# Open Data Hub + Trino:  <br>  Access and Explore your Data

## Introduction
**Open Data Hub**, a platform for data scientists and developers of intelligent applications, supports the full Machine Learning lifecycle by providing a robust, scalable platform and a flexible, interactive environment for teams to do their work. 

**Trino** (formerly PrestoSQL) provides a secure and performant single point of access to all of your data without having to first copy or move it to a central repository. Trino focuses on the first, and often most difficult problem teams face when starting a new project -- the acquisition and preparation of data. With Trino, data scientists and developers will be able to quickly and easily combine data from multiple sources to perform comprehensive analyses for their organizations.

This demonstration illustrates how quickly a data scientist can access data and pull it into the Open Data Hub Jupyter environment using Trino.

## Installing Required Packages
Open Data Hub provides images loaded with popular open source data science packages. These are also the notebook images we use when building our own intelligent applications.

RAW DATA —
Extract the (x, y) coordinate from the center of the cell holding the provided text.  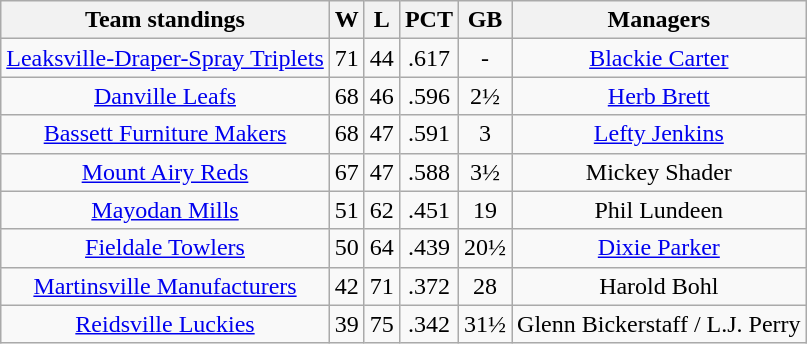
44 (382, 58)
62 (382, 210)
50 (346, 248)
W (346, 20)
19 (484, 210)
Harold Bohl (660, 286)
67 (346, 172)
Mount Airy Reds (166, 172)
Blackie Carter (660, 58)
3 (484, 134)
3½ (484, 172)
Herb Brett (660, 96)
.596 (428, 96)
20½ (484, 248)
28 (484, 286)
39 (346, 324)
Leaksville-Draper-Spray Triplets (166, 58)
64 (382, 248)
46 (382, 96)
Mayodan Mills (166, 210)
Martinsville Manufacturers (166, 286)
GB (484, 20)
Lefty Jenkins (660, 134)
2½ (484, 96)
Bassett Furniture Makers (166, 134)
PCT (428, 20)
.372 (428, 286)
.342 (428, 324)
Dixie Parker (660, 248)
Team standings (166, 20)
Fieldale Towlers (166, 248)
.591 (428, 134)
Phil Lundeen (660, 210)
Mickey Shader (660, 172)
- (484, 58)
Danville Leafs (166, 96)
.617 (428, 58)
Reidsville Luckies (166, 324)
Managers (660, 20)
75 (382, 324)
L (382, 20)
.588 (428, 172)
.439 (428, 248)
.451 (428, 210)
31½ (484, 324)
51 (346, 210)
Glenn Bickerstaff / L.J. Perry (660, 324)
42 (346, 286)
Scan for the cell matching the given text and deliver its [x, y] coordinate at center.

SET EXERCISE 1 — From the Open Data Hub and Trino article, can you extract the passage starting with "## Introduction" and going on through "do their work.", word for word?
SET EXERCISE 2 — Could you continue the Open Data Hub and Trino article from the point where it stops?
None of the items above have any bearing on what comes next.

WRITTEN ANSWER 1 —
## Introduction
**Open Data Hub**, a platform for data scientists and developers of intelligent applications, supports the full Machine Learning lifecycle by providing a robust, scalable platform and a flexible, interactive environment for teams to do their work.

WRITTEN ANSWER 2 —
While these images typically have everything we need, we can always layer in specific package requirements using `pip` and a `requirements.txt` file. 

## Environment Initialization

### Import packages and environment variables
Let's import the package we installed in the previous step and assign environment variables we included while spawning our notebook. This way, we won't accidentally expose sensitive connection information!

Lastly, we use these variables and the `trino.dbapi.connect` function to create our Connection object. 

In [None]:
import os

import pandas
import trino


TRINO_USERNAME = os.environ.get('TRINO_USERNAME', 'trino')
TRINO_PASSWORD = os.environ.get('TRINO_PASSWORD', 'trino')
TRINO_HOSTNAME = os.environ.get('TRINO_HOSTNAME', 'trino-service')
TRINO_PORT = os.environ.get('TRINO_PORT', '8080')

In [None]:
conn = trino.dbapi.connect(
    host=TRINO_HOSTNAME,
    port=TRINO_PORT,
    user=TRINO_USERNAME,
    http_scheme='http',
)

In [None]:
def get_sql(sql, connector):
    """Return pandas DataFrame."""
    
    cur = connector.cursor()
    cur.execute(sql)
    response = pandas.DataFrame(
        cur.fetchall(), columns=[c[0] for c in cur.description]
    )
    return response

## What is Trino and how does it work? 
Trino is an incredibly efficient layer sitting between the data consumer and our data sources. It brings our data together so we can query sources individually or join them together in ways that previously required extensive ETL processes.

Let's use our connection object and SQL statements to interact with Trino. 

The following SQL statements help us understand our data sources:
* `'SHOW CATALOGS'` shows the data sources available to us at this time,
* `'SHOW SCHEMAS'` indicates how data tables are organized, and 
* `'SHOW TABLES'` exposes datasets within a catalog and schema.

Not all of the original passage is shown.